Identifying Ash-leaved Maple, Acer negundo, came bits at a time. The tree in question is on a busy road without sidewalks and its low-hanging branches force me to wait for a break in traffic. With an eye out for speeding vehicles with operators wired to cell phones, I don't get to casually befriend this species.
I first noticed these leaf stalks on the ground surrouding this tree. They look like little bones, don't they?
Over time, I discovered these were petioles for compound leaves that looked like ash. That is, except for the leaves that looked strangely like deformed maple. So there it is, a tree seemingly assembled from parts of other trees! :-)

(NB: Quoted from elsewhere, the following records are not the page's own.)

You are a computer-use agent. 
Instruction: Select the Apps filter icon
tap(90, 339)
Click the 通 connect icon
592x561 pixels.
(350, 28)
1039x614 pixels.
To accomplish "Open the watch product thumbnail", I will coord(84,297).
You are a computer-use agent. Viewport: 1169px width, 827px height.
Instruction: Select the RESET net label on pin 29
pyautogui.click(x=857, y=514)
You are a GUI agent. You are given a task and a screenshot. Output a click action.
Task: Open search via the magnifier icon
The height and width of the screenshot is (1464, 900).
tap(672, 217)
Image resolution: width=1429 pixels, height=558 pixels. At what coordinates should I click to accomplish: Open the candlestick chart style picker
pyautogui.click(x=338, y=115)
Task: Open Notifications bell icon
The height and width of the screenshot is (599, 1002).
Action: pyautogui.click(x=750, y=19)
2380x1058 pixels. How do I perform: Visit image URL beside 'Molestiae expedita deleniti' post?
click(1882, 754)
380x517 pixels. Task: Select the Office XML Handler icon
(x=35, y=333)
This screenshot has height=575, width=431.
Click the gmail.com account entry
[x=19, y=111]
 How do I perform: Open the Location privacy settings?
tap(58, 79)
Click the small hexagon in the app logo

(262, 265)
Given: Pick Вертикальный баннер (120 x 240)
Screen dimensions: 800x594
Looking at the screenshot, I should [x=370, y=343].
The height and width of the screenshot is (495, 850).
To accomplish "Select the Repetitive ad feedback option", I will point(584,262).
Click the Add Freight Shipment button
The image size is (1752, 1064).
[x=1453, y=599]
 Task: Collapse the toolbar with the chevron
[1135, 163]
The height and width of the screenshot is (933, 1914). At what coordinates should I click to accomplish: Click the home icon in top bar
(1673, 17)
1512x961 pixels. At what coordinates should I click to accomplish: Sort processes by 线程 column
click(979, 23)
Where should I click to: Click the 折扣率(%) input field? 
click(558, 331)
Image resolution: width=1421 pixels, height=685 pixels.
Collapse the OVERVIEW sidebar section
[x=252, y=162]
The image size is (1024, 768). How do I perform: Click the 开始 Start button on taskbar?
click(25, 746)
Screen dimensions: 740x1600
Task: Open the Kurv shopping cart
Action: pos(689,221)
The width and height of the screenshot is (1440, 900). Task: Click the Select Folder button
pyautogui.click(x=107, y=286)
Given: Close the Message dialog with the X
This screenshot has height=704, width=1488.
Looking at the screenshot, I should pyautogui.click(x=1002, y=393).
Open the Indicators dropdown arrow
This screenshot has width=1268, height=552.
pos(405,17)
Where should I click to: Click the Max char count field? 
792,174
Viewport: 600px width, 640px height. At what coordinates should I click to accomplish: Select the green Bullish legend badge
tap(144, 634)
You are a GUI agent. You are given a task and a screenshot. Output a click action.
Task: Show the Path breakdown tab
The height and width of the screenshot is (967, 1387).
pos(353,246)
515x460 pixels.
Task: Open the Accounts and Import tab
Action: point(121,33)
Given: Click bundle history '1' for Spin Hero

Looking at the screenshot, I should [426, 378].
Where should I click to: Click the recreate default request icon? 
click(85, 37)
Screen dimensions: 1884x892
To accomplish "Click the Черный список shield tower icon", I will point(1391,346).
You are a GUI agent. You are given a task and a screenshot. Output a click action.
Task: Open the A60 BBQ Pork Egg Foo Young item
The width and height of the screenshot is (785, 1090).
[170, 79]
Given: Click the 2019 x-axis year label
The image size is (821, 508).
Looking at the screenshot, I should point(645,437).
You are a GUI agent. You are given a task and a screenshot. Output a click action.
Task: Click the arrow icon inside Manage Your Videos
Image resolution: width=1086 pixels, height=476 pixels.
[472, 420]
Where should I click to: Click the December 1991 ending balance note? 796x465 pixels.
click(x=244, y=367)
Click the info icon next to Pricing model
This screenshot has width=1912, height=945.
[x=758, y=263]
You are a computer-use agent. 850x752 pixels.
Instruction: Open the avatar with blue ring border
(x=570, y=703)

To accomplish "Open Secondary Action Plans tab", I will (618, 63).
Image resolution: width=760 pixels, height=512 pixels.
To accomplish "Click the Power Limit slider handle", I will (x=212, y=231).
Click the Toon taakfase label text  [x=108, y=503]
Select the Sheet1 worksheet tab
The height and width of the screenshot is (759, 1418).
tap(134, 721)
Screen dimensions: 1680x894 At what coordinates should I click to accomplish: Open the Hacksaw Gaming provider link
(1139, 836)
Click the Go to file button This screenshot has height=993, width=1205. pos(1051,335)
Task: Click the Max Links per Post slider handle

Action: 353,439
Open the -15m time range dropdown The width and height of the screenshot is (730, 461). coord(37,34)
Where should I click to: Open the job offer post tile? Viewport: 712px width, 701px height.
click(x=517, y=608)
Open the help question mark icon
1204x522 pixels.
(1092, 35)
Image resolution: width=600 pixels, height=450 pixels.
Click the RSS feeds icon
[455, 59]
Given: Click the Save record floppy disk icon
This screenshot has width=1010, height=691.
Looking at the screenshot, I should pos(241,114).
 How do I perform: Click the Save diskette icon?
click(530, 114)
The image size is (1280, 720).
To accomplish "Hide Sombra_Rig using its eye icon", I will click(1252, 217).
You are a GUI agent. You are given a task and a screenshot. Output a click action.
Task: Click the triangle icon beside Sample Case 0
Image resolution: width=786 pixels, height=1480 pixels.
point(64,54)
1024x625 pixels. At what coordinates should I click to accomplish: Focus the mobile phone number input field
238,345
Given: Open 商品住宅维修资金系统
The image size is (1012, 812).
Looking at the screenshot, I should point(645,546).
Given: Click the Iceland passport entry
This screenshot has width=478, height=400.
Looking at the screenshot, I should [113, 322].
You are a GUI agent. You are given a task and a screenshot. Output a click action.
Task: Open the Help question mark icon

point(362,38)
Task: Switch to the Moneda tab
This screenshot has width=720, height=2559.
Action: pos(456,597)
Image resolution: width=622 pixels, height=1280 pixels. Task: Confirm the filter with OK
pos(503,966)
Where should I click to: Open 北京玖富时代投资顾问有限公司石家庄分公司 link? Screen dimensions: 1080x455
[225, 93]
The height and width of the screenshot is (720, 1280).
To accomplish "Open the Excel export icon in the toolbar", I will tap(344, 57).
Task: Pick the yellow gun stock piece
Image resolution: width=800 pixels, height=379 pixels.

In this shot below we can see the petioles remaining after the leaves have dropped--a two part process to shedding leaves.
From American Forest Trees:
"Attempts to ascertain the meaning of the word negundo which botanists apply to this species have not been crowned with entire success. It is known to be a word in the Malayalam language of the Malabar coast of India, and is there applied to a tree, apparently referring to a peculiar form of leaf. The name was transferred to the box elder by Moench, and has been generally adopted by botanists, although at least seven other scientific names have been given the tree. It bears ten or more English names in different regions. Among these names are ash-leaved maple, known from Massachusetts to Montana and Texas; cut-leaved maple in Colorado; three-leaved maple in Pennsylvania; black ash in Tennessee; stinking ash in South Carolina; sugar ash in Florida; water ash in the Dakotas; and box elder wherever it grows."
More from From American Forest Trees:
"There is no good reason why this tree should be called an elder, or an ash, except that its leaves are compound. If that is a reason, it might be called a hickory or a walnut, since they bear compound leaves. It is clearly a maple. Its fruit shows it to be so, and Indians of the far Northwest who had no other maple, formerly manufactured sugar from this tree, collecting the sap in wood or bark troughs and boiling it with hot stones.
"The compound leaf does not necessarily take it out of the maple group. It requires no great exercise of imagination to understand how a lobed leaf, by deepening the sinuses between the lobes, might become a compound leaf in the process of evolution. There may be no visible evidence that the box elder's leaf reached its present form by that process, but there is another maple which is at the present time developing a compound leaf in that way, or seems to be doing so. It is the dwarf maple (Acer glabrum) of the Northwest coast. Lobed leaves and compound leaves may occur on the same tree."
Gibson, Henry H. American Forest Trees. Chicago, 1913. 445-6. Web. Google Book Search. 13 Oct 2009.